The title of his talk, maybe the longest in Chapel history, summed it up best: “Well, I’m one of those fortunate people who like my job, Sir: Further Ramblings of a Wabash Chemistry Pledge. An ‘almost’ explosion free presentation by Lon Porter.” 

Oh yes, there was an explosion as you can see in the accompanying photo. But that was just part of the pyrotechnics. Porter used still images and video clips from television and movies to illustrate the influences he felt while growing up.

 Porter talked about the unique times at Wabash as a new president, dean, librarian and other positions are being filled. He noted that weeks before spring break everyone is tired. “We all have that in common,” he said to students, including faculty and staff. 
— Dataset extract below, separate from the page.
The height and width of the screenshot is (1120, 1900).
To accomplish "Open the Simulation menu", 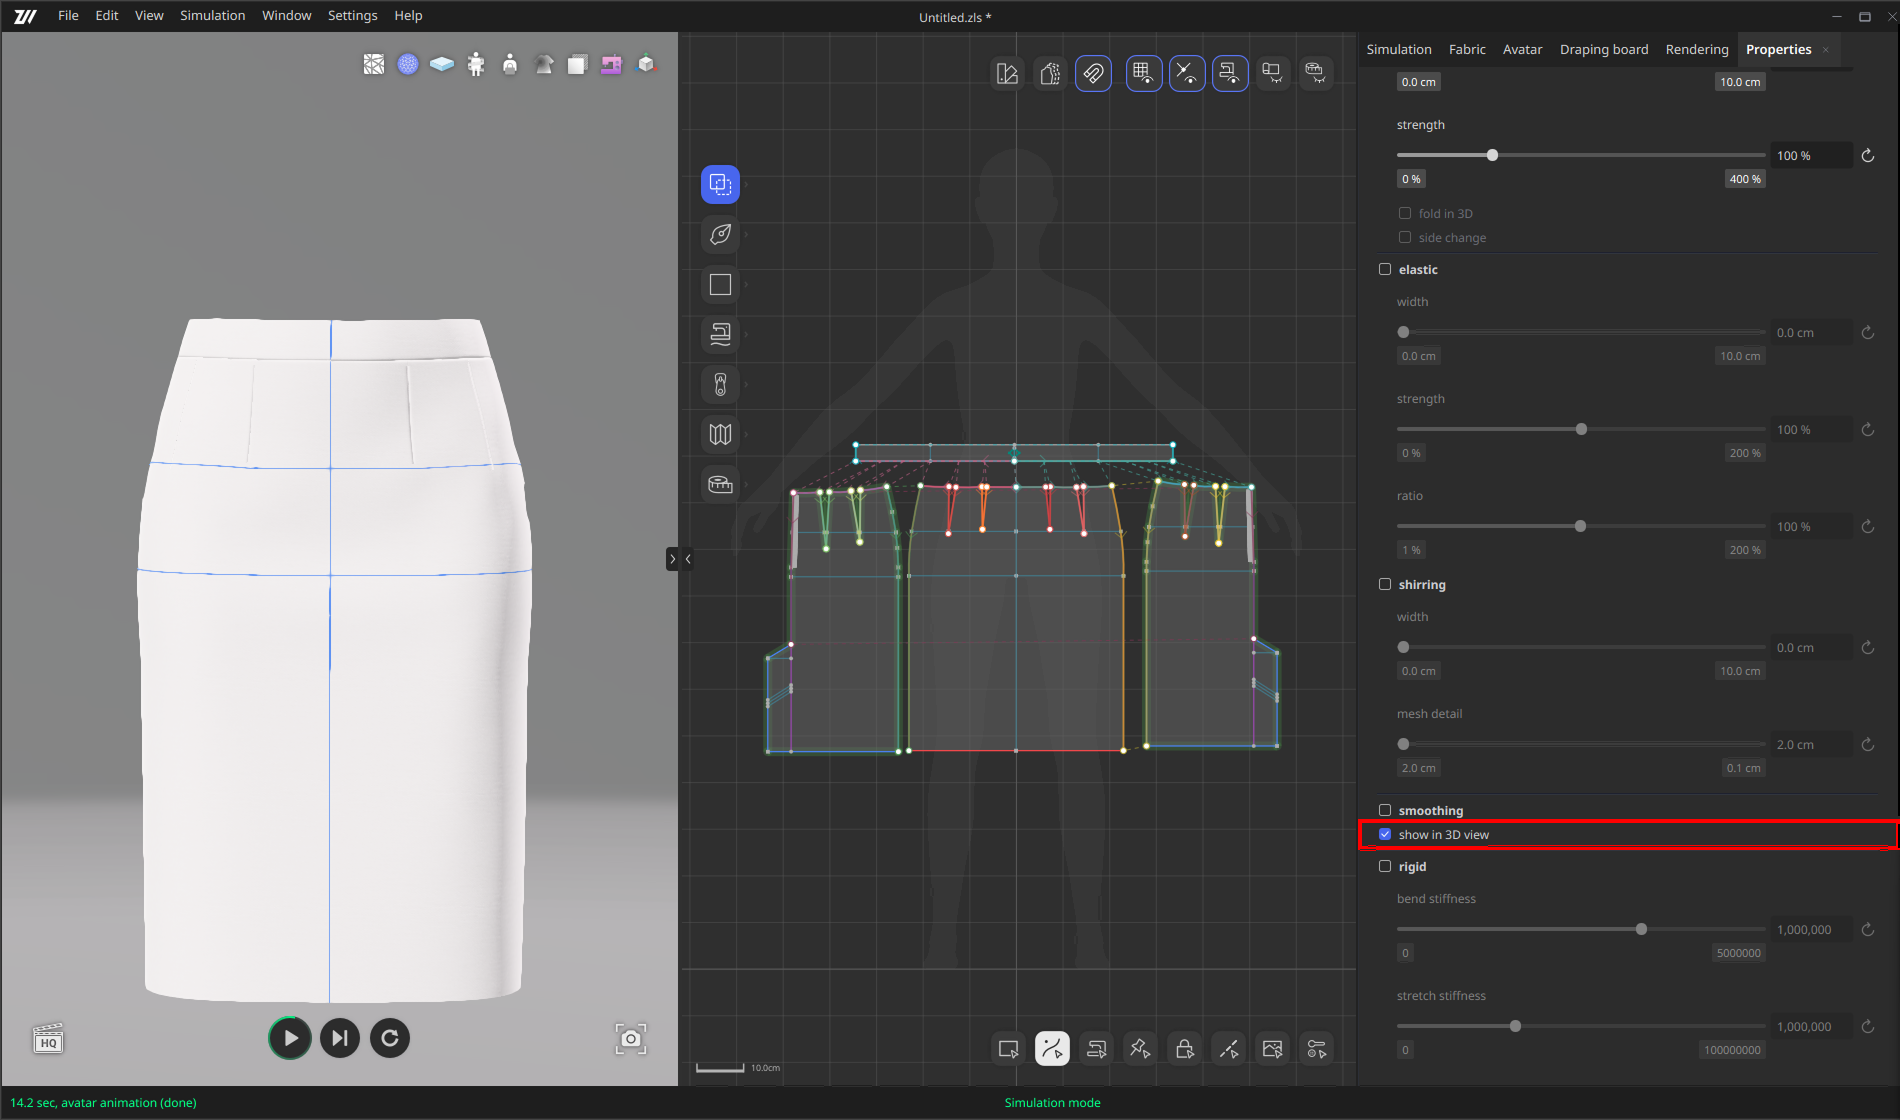I will (x=212, y=16).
He talked about how much he enjoyed his job because of his students and relationship with other faculty and staff. 

He reflected on growing up in Texas and an array of humorous childhood memories. He described his journey to becoming a Professor. He remembered being forced into an Honors School at the University of Houston which became his introduction to liberal arts. 

“If they had not forced that on me, I wouldn’t be the person I am today,” he said. He talked about his family’s influence and his marriage to Visiting Instructor of Biology, Maureen McColgin. 

He encouraged the students to not just pass the tests and engage themselves in labs but to “think about what you take away from your class work. 

Porter spoke to Chapel in his first year at Wabash and referred to it as one of the highlights of his career. He admitted he wanted to try the small explosion then, but also feared burning the Chapel might be a bad career move. 

On top of everything else, he delighted the students by sharing it was not only a privilege to give his second Chapel talk but he was doing it on his 29th birthday.